__Exercise instructions__: Rewrite only the records starting with the line that contains "Task: Select the quantity value 1" and going on through the line that contains "Toggle the 水产类", and keep every line in full. Raise each coordinate in the answers by 107.
[start]
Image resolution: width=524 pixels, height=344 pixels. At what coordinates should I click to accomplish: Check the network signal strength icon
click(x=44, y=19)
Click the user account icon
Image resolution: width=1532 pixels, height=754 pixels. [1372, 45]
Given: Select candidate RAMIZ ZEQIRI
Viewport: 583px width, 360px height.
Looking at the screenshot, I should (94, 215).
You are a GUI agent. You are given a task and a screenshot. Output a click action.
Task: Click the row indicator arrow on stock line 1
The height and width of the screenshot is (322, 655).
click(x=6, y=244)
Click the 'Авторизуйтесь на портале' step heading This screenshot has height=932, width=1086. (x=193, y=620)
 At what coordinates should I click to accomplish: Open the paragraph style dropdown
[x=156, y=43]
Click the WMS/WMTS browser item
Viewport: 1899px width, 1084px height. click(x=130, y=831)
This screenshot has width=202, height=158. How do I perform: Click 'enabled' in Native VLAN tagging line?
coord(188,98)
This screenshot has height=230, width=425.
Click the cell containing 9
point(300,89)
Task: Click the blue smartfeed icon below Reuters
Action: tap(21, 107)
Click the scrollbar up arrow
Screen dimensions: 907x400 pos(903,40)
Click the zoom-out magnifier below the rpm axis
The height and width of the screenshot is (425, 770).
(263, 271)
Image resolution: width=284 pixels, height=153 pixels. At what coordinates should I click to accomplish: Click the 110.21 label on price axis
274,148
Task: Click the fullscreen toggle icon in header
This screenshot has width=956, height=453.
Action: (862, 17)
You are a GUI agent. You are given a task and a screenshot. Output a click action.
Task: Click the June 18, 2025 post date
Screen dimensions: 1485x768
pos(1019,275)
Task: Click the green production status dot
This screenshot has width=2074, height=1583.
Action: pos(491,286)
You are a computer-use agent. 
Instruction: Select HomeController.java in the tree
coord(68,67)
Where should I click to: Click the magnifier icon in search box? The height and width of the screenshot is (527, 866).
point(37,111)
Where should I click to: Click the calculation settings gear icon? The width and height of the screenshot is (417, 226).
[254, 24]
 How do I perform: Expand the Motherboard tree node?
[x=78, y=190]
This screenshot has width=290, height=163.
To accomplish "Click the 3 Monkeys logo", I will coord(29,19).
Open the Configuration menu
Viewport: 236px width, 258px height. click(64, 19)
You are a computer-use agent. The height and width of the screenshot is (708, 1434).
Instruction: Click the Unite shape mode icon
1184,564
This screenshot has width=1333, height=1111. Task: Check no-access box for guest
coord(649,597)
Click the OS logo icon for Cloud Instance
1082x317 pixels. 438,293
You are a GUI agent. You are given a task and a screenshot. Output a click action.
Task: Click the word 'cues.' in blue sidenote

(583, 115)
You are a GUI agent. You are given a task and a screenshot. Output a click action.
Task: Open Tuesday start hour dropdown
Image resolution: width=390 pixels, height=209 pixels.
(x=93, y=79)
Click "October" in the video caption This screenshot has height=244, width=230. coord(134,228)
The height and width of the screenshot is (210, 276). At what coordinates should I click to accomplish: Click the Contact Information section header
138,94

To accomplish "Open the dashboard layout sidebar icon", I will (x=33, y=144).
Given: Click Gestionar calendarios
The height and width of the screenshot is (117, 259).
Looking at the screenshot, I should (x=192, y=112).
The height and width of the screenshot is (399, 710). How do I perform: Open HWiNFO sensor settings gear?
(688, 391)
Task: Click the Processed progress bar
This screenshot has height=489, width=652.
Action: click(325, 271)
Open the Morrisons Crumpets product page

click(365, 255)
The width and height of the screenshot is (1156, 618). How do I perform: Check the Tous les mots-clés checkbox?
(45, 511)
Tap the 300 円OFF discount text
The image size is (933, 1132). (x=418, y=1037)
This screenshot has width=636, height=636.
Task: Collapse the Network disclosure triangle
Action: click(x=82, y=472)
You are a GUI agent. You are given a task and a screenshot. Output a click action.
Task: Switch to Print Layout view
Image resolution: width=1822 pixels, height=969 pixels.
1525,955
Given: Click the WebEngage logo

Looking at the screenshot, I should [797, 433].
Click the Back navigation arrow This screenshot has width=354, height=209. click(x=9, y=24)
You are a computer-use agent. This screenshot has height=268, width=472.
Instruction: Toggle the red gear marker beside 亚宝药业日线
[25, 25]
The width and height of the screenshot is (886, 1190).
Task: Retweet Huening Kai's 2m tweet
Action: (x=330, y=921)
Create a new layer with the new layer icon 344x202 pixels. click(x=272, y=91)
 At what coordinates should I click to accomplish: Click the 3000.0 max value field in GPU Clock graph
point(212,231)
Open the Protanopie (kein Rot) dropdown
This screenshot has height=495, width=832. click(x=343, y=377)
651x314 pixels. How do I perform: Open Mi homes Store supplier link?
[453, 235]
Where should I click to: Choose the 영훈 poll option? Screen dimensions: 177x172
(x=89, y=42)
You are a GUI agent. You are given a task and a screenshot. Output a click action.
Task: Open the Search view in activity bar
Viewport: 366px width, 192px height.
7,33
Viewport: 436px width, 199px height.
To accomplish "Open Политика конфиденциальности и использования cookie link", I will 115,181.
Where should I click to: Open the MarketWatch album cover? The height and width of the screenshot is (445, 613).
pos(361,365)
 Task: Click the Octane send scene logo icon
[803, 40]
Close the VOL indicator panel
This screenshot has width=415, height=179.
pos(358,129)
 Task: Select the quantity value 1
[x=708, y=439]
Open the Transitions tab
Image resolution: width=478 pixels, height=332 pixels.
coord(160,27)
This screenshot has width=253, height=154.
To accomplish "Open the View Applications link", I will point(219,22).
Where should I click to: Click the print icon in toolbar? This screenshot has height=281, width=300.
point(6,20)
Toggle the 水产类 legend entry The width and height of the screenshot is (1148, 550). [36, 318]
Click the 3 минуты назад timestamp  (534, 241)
[end]
__Full output__:
 Task: Select the quantity value 1
[x=815, y=546]
Open the Transitions tab
Image resolution: width=478 pixels, height=332 pixels.
coord(267,134)
This screenshot has width=253, height=154.
To accomplish "Open the View Applications link", I will point(326,129).
Where should I click to: Click the print icon in toolbar? This screenshot has height=281, width=300.
point(113,127)
Toggle the 水产类 legend entry The width and height of the screenshot is (1148, 550). [143, 425]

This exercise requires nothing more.